Traceback (most recent call last):
      File "sqlite3_test.py", line 32, in <module>
          c.execute('select * from person where p_name = ?', 'tony')
          sqlite3.ProgrammingError: Incorrect number of bindings supplied. The current statement uses 1, and there are 4 supplied.

很莫名奇妙是不？明明我提供的占位符?绑定只有一个字符串参数，可是却说我提供了四个。再看仔细点，说提供了四个，正好字符串 'tony' 是四个字符。

解决

翻了翻文档，发现也给出了一个占位符查询的例子如下：

t = (’RHAT’,)
c.execute(’SELECT * FROM stocks WHERE symbol=?’, t)

所以将字符参数放到元组中就可以了，修改如下：

c.execute('select * from person where p_name = ?', ('tony'))

结果依旧是抛出了同样的异常。再仔细看下，漏了个','，于是加上：

c.execute('select * from person where p_name = ?', ('tony',))

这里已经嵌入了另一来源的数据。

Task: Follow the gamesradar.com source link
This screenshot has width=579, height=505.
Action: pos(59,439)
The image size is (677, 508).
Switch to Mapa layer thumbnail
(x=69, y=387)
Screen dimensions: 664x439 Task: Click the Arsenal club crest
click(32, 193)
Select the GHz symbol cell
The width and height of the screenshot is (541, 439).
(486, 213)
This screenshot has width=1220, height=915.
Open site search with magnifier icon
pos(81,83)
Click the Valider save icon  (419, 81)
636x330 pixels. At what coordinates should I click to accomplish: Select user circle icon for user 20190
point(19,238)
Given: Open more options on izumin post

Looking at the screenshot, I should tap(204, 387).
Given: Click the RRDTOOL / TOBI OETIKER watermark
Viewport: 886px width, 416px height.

这次终于得到最终的结果了,其中的字符为 unicode 类型：

(1, u'tony')

原因

但是为什么？ Python 中的 sqlite3 模块提供了对 sqlite 数据操作的 API，执行查询的函数是在 sqlite3 模块源码中定义的，很明显想要知道为啥，最好的方式是去看 sqlite3 模块的源码。我手上的 Python 源码是 Python-2.7.4，在源码 Python-2.7.4/Modules/_sqlite/cursor.c 的函数 PyObject _pysqlite_query_execute(pysqlite_Cursor self, int multiple, PyObject* args) 中 497-529 行：

...

/* execute() */
if (!PyArg_ParseTuple(args, "O|O", &operation, &second_argument)) {
    goto error;
}

if (!PyString_Check(operation) && !PyUnicode_Check(operation)) {
    PyErr_SetString(PyExc_ValueError, "operation parameter must be str or unicode");
    goto error;
}

parameters_list = PyList_New(0);
if (!parameters_list) {
    goto error;
}

if (second_argument == NULL) {
    second_argument = PyTuple_New(0);
    if (!second_argument) {
        goto error;
    }
} else {
    Py_INCREF(second_argument);
}
if (PyList_Append(parameters_list, second_argument) != 0) {
    Py_DECREF(second_argument);
    goto error;
}
Py_DECREF(second_argument);

parameters_iter = PyObject_GetIter(parameters_list);
if (!parameters_iter) {
    goto error;
}

...

从这段源码中可以看到这段代码将参数 args 解析成为 Python 的一个元组作为 parameters_list ，然后最这个得到的元组进行 iter 操作，不断地读取这个元组的元素作为参数，而 Python 中对一个字符串进行 parse tuple 会怎样？我觉得 PyArg_ParseTuple 这个函数的操作和以下代码会是类似的：

...
>>> tuple('test')
('t', 'e', 's', 't')
...

所以现在我们可以看到我们的答案了，sqlite3 模块中，cursor 对象的 execute 方法会接受两个参数，第二个参数会被 PyArg_ParseTuple 函数转化成为 Python中的 tuple。而对一个字符进行 tuple parse 导致的结果是将这个字符串的每个字符作为 tuple 的一个元素，所以上面抛出错误的时候提示的提供了四个所以错误也可以理解了。那为什么'('tony')'同样是错误呢？如下：

>>> type(('tony'))
<type 'str'>
>>> type(('tony',))
<type 'tuple'>

很明显，('tony')是一个 str 也就是一个字符串，相当于是 'tony'，而 ('tony',) 才是一个单元素的 tuple 。同样，因为：

>>> tuple(['tony'])
('tony',)

所以如果那一行查询执行改为：

c.execute('select * from person where p_name = ?', ['tony'])

同样也是可以执行成功的。